Wenn die Nachbarn auf dem Balkon rauchen, müssen Mieter das akzeptieren. So hat das Landgericht Potsdam entschieden und damit auch die Berufung von Nachbarn eines Raucher-Ehepaares abgewiesen.

Auch in der Berufung ist die Klage von Nachbarn eines Raucher-Ehepaares gescheitert: Die Kläger aus Premnitz in Brandenburg wollen den Zigarettenqualm ihrer Nachbarn auf dem Balkon nur noch zu bestimmten Uhrzeiten ertragen. Doch das Landgericht Potsdam hat nun entschieden: Mieter müssen mit Rauchern auf dem Nachbarbalkon leben.

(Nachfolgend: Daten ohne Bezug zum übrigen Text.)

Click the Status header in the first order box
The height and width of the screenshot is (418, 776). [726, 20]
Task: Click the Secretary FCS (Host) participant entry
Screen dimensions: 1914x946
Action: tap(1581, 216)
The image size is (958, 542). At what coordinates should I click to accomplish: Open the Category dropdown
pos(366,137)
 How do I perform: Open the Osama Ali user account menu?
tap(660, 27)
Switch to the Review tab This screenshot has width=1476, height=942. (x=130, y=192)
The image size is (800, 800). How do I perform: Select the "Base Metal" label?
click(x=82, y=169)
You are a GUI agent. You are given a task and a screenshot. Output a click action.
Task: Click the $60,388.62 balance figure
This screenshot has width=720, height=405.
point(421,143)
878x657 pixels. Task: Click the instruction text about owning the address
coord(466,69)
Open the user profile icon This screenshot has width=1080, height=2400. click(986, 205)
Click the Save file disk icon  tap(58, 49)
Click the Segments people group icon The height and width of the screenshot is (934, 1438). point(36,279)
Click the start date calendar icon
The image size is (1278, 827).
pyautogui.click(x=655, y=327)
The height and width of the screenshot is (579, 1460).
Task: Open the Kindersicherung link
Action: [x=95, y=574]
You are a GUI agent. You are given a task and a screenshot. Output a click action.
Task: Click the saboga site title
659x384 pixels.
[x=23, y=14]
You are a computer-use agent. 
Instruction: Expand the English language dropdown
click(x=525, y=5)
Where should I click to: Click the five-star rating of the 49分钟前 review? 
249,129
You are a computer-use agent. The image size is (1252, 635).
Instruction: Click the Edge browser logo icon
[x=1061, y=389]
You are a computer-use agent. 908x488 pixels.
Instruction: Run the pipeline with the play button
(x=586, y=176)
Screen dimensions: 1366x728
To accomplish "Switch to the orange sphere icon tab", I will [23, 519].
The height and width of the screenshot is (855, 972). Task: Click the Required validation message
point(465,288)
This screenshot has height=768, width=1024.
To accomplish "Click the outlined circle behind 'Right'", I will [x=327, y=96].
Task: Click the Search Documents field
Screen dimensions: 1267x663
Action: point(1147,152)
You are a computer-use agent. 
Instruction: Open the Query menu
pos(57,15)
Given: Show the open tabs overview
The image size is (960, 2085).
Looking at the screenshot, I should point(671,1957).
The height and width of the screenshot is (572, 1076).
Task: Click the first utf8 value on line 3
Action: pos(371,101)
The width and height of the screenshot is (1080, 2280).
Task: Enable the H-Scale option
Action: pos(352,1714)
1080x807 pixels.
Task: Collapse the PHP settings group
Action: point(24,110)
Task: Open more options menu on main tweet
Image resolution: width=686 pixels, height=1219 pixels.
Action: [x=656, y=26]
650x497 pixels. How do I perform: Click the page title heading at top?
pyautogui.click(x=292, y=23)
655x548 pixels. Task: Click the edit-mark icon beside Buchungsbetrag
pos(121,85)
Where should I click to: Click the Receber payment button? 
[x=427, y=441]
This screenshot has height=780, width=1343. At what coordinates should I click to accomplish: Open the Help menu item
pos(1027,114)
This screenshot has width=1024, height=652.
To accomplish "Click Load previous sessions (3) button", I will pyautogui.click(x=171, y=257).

Die Mieter eines Vierfamilienhauses hatten sich am Qualm gestört, der von der Etage unter ihnen heraufzog, und waren nach einem festgefahrenen Nachbarschaftsstreit vor Gericht gezogen - ohne Erfolg. Schon im August hatte das Amtsgericht Rathenow keine Rechtsgrundlage dafür gesehen, den Rauchern feste Zeiten vorzuschreiben, zu denen sie eine Zigarette anzünden dürfen. Die Richter der Berufungsinstanz in Potsdam waren der geichen Meinung. Es ging darum, ob die Beeinträchtigung durch den Rauch so erheblich ist, dass dadurch ein Grundrecht eingeschränkt werden darf. Immerhin zählt der Balkon zur Privatsphäre eines Mieters.

Raucher in Düsseldorf sollte ausziehen

Ein ähnlicher Fall in Düsseldorf hatte im vergangenen Sommer bundesweit für Aufsehen gesorgt. Dort entschied das Amtsgericht, dass die fristlose Kündigung eines rauchenden Mieters rechtmäßig war. Der 75-jährige Mann, der über 40 Jahre lang in der Wohnung lebte, hatte stets die Wohnungstür zum Lüften benutzt. Durch den Qualm im Hausflur hatten sich die Nachbarn unerträglich belästigt gefühlt. In diesem Fall befand das Gericht, dass das Grundrecht auf körperliche Unversehrtheit der Nachbarn Vorrang vor dem Recht des Rauchers auf freie Entfaltung habe. Der Fall ging allerdings in die nächste Instanz. Das Urteil des Landgerichts steht noch aus.

Mäßiges Rauchen gilt als persönliche Freiheit

Grundsätzlich gilt das Rauchen in der Wohnung als persönliche Freiheit und ist damit höchstrichterlich geschützt. In seinen Entscheidungen von 2006 und 2008 hatte der Bundesgerichtshof jedoch ausdrücklich offen gelassen, ob "exzessives Rauchen" eventuell als vertragswidrige Nutzung angesehen werden kann.